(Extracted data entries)
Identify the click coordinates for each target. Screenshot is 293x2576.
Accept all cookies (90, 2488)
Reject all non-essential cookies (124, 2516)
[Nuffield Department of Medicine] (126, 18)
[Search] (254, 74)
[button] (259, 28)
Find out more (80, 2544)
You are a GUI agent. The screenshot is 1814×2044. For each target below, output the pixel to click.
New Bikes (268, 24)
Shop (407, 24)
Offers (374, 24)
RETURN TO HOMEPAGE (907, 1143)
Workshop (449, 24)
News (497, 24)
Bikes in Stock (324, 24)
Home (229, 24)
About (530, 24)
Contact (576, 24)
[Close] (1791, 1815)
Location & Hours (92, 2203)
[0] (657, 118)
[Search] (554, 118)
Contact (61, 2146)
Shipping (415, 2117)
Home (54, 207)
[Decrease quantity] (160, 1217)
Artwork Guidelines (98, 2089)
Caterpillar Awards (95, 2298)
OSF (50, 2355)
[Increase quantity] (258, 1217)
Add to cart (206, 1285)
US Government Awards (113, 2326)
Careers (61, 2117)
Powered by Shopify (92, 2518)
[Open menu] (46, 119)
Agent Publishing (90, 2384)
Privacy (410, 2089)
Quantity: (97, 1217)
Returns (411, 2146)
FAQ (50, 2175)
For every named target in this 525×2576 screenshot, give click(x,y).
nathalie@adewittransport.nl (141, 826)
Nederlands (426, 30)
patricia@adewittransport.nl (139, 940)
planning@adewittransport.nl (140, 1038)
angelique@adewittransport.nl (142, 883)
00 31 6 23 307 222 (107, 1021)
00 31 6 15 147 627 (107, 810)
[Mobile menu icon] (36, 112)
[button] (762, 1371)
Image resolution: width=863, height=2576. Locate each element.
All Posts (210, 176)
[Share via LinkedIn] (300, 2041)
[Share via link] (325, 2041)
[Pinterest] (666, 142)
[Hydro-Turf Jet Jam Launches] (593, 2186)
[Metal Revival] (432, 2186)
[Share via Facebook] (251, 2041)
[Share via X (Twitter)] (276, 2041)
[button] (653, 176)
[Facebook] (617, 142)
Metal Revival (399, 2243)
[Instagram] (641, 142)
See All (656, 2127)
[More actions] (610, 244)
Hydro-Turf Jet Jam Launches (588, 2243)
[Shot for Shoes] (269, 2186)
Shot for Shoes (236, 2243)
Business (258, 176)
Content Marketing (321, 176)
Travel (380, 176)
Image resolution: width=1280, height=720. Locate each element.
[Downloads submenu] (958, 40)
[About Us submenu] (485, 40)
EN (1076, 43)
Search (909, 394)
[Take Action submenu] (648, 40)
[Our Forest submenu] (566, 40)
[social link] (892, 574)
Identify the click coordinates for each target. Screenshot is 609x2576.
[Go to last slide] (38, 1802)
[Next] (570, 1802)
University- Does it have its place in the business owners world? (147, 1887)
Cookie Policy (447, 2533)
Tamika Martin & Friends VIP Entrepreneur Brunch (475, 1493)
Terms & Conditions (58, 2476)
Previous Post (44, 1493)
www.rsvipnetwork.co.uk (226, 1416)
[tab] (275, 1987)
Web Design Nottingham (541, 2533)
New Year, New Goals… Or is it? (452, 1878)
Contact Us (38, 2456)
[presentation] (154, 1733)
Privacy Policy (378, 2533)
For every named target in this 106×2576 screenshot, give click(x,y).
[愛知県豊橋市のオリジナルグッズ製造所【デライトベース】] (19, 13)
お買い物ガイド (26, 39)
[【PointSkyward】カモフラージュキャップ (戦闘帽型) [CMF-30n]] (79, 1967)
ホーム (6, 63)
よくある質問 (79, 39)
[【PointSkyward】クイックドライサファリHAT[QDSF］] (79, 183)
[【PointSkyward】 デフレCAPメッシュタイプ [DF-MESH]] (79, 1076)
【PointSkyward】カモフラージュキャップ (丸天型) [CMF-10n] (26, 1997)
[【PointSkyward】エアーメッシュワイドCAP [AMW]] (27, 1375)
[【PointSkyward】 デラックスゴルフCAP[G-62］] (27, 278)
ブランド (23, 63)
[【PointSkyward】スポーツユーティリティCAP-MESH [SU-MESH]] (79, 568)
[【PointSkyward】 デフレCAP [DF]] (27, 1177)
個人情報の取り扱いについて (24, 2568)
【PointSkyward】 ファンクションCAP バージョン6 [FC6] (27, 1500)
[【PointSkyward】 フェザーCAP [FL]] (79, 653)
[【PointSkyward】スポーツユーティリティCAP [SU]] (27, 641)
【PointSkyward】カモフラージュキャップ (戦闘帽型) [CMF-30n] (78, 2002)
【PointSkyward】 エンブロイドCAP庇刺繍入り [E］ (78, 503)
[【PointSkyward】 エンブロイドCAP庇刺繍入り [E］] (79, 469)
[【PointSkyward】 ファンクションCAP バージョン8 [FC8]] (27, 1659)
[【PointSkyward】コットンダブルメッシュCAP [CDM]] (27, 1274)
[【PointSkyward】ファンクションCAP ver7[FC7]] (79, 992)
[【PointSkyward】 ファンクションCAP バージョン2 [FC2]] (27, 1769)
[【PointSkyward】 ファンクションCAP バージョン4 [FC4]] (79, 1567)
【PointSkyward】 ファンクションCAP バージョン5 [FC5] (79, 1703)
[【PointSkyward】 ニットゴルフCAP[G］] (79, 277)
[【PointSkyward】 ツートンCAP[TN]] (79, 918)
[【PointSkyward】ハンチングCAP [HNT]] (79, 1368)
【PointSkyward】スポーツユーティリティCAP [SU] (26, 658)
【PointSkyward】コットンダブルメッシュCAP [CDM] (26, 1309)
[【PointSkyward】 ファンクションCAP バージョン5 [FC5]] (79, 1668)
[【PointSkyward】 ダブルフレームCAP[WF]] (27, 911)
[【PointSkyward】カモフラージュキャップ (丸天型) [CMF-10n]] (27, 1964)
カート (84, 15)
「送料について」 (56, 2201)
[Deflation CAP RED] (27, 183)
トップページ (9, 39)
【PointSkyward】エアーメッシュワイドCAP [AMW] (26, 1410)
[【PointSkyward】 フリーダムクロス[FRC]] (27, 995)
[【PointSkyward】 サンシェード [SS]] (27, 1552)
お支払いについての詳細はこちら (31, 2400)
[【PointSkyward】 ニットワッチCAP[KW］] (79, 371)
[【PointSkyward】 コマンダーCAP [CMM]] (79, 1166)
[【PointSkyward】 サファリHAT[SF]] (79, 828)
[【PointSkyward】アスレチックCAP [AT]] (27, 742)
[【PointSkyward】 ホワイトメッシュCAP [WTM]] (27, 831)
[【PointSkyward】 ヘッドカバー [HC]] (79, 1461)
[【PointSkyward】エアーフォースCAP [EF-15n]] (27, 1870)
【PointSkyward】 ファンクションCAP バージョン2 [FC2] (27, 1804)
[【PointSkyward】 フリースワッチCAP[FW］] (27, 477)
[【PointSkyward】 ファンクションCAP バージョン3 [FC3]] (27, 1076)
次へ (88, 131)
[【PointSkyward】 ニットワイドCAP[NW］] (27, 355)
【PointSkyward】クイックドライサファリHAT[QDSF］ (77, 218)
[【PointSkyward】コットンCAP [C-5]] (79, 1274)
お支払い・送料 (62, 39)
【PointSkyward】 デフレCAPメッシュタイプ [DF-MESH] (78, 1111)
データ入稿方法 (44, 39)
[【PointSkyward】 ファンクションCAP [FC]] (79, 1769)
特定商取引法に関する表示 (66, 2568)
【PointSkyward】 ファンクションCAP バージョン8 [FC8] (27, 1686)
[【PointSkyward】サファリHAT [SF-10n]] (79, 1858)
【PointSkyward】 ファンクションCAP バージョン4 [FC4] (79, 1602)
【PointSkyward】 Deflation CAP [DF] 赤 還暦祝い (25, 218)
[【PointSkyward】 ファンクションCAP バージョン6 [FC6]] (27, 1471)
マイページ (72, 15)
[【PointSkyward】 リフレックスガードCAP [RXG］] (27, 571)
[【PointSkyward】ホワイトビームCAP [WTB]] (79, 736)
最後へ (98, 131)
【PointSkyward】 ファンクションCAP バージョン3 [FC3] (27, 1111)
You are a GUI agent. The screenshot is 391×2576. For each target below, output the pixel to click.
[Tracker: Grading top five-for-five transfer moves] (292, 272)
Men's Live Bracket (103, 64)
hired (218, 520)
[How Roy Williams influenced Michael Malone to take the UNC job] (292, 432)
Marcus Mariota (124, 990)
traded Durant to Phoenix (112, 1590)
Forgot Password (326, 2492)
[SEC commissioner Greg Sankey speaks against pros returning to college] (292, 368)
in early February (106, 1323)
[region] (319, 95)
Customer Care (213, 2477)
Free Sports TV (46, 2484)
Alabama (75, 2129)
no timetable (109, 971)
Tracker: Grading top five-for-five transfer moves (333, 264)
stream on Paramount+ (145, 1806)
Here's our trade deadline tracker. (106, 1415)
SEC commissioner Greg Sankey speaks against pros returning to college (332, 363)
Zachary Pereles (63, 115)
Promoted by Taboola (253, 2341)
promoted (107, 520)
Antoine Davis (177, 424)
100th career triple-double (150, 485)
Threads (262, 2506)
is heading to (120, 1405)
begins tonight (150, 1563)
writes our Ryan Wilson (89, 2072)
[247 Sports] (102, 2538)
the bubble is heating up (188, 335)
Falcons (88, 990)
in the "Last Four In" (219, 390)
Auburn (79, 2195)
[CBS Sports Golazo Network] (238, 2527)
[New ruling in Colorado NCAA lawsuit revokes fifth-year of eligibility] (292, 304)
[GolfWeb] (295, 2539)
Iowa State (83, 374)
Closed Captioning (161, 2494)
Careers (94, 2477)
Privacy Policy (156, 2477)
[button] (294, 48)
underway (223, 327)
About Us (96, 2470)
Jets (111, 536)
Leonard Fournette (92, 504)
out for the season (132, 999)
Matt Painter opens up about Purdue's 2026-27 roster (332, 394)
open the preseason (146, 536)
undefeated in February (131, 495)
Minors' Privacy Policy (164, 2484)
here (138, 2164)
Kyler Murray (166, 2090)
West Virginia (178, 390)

## PROBLEM STATEMENT
One stretch of the lines above is wanted, from the line that contains "[【PointSkyward】 サファリHAT[SF]] (79, 828)" through the line that contains "[【PointSkyward】 フリースワッチCAP[FW］] (27, 477)". Output it exactly.

## RESPONSE
[【PointSkyward】 サファリHAT[SF]] (79, 828)
[【PointSkyward】アスレチックCAP [AT]] (27, 742)
[【PointSkyward】 ホワイトメッシュCAP [WTM]] (27, 831)
[【PointSkyward】 ヘッドカバー [HC]] (79, 1461)
[【PointSkyward】エアーフォースCAP [EF-15n]] (27, 1870)
【PointSkyward】 ファンクションCAP バージョン2 [FC2] (27, 1804)
[【PointSkyward】 フリースワッチCAP[FW］] (27, 477)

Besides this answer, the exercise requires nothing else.